On the road again - 7 - Bratton Camp
Updated: Jul 12
I continued eastbound on the main A362 to Frome where I joined the A road through Chapmanslade to Westbury. At the end of the road I turned left along the main road through town. A short distance on I turned onto a B road that is signposted for Bratton. At a crossroads I turned right onto a road known as Newtown. The road climbs out of town, becoming steeper as it turns left under a canopy of trees. At the end of that road, I turned left, then kept left as the road levels out. I had arrived atop Bratton Camp.
I chose to park on the left in a bit of a layby. There are loads of parking spots, including a large car park. The spot I chose had a commanding view from my door and, besides, I wasn’t taking up a large portion of the car park. I could see the Mendips, where I had lately travelled across, in the West. Panning right is the lowland out to Bristol. Continuing round, a panoramic view of the Cotswolds. To the East is Pewsey Vale.

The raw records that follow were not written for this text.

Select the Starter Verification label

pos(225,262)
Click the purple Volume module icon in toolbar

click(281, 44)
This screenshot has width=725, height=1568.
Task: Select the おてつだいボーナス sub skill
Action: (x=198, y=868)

Bratton Camp is an Iron Age hillfort. The famous Westbury White Horse, the oldest of the white horses of Wiltshire, is just below the hillfort, a few yards from the parking area, on the escarpment of Salisbury Plain, overlooking the town of Westbury and the Somerset Levels beyond.
I was treated to an incredible sunset that first evening.
I loved being there. I stayed for three nights. At night, I could see the lit-up trains crossing the levels and stopping at a railway station.
Sheep grazed on the escarpment.
A lot of the locals walked their dogs, many flew kites and windsailers launched themselves from there. I spent most of my time soaking up the views as I wandered around the hillfort.
One day, I met a lady who introduced herself as Amanda. She was walking her dog. The dog was very excitable and bounded around me as I was returning to my caravan at the end of a walk. We chatted for a bit. I then invited Amanda for a cup of tea, explaining at the same time that her dog would have to sit at a suitably safe distance, due to the probability of confrontation with the cats. She accepted the offer. The dog sat by the truck. Amanda seemed generally interested in my lifestyle. She had asked about bathing. I explained that I made do with ‘bucket baths’; strip-washes. In response, she offered the use of a shower. Believe me, she didn’t have to offer that twice! I thanked her and readily accepted the offer.
Soon, I was at Amanda’s home, having been taken there by car. She had bought some groceries en route, which she knocked up into a meal while I enjoyed the shower. We had a small tipple and a chat, before I was given a lift back to my home.
On what was to be my last day, I was visited by a couple of constables. They were doing their rounds. They had spotted that the truck didn’t have any road tax levied against it. I thanked them for reminding me and explained that I had intended to buy tax before crossing into Hampshire and what I call Babylon. The Wiltshire-Hampshire border is also the border between the chilled West and the dog-eat-dog East. The constables laughed and acknowledged the accuracy of my definition, even commenting on the reputation of the neighbouring police force.
I eventually dragged myself from this spot. I continued along the lane and dropped down to the village of Bratton, picking up the main road and continuing eastbound. At the village of Littleton Panell, I turned left at the crossroads, taking the A360 to Devizes.